### GIVEN ENTRIES
============================================================
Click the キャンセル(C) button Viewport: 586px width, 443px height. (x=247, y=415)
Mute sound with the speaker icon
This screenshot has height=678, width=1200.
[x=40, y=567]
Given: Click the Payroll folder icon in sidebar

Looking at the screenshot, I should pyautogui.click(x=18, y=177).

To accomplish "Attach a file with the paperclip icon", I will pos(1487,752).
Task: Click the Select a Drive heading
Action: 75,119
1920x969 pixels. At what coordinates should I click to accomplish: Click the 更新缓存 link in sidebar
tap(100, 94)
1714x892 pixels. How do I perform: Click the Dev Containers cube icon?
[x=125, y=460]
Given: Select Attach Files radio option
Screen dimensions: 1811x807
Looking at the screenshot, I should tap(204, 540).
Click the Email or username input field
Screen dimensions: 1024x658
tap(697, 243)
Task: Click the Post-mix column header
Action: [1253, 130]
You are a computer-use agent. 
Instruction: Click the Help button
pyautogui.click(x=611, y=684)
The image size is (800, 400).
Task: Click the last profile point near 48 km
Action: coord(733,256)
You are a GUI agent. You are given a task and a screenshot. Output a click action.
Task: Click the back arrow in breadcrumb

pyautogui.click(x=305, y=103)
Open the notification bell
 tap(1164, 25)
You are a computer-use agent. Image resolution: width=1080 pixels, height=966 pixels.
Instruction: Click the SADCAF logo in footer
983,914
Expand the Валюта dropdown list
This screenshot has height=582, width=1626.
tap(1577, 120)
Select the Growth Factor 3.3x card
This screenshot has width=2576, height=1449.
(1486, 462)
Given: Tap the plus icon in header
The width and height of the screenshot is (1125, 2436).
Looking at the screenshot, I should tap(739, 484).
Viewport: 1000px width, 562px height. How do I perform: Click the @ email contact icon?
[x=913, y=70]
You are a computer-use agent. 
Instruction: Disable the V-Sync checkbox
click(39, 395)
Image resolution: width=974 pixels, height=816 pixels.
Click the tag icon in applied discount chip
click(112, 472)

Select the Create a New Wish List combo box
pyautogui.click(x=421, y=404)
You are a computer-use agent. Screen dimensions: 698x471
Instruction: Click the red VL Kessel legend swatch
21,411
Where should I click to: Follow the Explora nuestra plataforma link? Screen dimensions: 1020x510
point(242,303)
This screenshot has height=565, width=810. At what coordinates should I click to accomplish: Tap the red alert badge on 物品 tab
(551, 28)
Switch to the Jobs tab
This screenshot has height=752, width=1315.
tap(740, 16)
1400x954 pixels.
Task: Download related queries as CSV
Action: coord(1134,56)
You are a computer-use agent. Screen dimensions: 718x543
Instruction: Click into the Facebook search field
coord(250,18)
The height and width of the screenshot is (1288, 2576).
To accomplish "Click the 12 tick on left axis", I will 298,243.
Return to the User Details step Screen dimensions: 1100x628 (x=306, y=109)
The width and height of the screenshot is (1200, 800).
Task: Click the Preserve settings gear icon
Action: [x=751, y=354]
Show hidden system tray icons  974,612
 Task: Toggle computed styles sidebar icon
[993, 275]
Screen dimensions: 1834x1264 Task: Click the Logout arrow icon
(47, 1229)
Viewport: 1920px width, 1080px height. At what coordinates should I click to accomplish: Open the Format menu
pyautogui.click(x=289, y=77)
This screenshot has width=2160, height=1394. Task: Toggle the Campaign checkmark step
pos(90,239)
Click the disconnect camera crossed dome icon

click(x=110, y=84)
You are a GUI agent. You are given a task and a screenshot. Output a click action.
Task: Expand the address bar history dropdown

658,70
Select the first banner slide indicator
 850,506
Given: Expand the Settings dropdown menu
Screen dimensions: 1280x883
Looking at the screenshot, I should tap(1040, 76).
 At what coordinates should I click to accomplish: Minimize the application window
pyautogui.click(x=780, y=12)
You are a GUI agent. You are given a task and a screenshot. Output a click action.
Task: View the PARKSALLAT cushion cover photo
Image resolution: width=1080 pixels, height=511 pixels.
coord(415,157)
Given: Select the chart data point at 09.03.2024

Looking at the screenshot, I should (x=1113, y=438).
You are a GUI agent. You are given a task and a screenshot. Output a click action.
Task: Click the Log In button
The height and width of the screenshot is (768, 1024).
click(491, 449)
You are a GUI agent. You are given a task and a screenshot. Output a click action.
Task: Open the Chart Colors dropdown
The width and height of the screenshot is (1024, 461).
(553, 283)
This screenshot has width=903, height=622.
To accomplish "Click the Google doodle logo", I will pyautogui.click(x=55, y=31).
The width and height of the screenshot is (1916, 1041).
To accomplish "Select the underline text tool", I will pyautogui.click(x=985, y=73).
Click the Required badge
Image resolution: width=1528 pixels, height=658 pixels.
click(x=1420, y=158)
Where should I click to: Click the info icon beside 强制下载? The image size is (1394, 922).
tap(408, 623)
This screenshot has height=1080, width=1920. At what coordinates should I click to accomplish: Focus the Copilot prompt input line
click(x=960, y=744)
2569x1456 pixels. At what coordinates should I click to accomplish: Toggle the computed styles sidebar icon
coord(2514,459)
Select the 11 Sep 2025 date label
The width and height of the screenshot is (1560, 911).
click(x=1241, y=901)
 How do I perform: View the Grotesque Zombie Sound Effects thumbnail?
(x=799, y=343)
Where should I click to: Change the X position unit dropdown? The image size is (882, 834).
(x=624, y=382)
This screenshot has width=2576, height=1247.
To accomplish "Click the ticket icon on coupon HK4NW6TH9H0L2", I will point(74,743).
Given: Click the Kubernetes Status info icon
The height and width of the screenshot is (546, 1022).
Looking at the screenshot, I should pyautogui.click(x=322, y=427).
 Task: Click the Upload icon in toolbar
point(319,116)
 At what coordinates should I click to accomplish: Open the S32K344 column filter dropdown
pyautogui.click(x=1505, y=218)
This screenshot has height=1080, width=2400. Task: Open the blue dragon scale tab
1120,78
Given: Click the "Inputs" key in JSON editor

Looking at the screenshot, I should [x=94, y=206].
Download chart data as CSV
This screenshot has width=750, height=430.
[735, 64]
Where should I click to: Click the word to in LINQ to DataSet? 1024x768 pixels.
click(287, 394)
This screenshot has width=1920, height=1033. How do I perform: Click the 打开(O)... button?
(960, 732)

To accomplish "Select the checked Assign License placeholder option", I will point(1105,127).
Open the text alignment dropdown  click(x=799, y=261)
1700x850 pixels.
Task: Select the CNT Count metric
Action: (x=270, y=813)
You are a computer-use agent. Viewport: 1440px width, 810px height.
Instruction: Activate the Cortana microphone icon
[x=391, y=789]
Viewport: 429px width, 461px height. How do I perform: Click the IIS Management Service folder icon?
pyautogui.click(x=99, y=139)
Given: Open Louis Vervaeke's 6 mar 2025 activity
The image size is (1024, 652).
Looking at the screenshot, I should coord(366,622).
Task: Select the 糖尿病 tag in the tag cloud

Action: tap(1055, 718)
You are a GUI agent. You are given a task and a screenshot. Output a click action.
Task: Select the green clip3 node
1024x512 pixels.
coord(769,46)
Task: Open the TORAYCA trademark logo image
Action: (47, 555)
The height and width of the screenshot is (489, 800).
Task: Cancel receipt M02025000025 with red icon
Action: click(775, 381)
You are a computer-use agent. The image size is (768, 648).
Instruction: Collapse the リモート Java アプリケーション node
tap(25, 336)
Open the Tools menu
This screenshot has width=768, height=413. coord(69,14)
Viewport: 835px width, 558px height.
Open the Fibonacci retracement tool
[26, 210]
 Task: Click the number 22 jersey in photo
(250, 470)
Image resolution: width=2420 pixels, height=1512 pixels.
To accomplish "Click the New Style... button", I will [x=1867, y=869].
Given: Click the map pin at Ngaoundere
============================================================
### TASK GOAL
In the data, change every "jersey" to "shirt" in the lines from the one containing "Task: Click the number 22 jersey in photo" down to the end of the data, and give those lines back with nothing else altered.

### THE RESPONSE
 Task: Click the number 22 shirt in photo
(250, 470)
Image resolution: width=2420 pixels, height=1512 pixels.
To accomplish "Click the New Style... button", I will [x=1867, y=869].
Given: Click the map pin at Ngaoundere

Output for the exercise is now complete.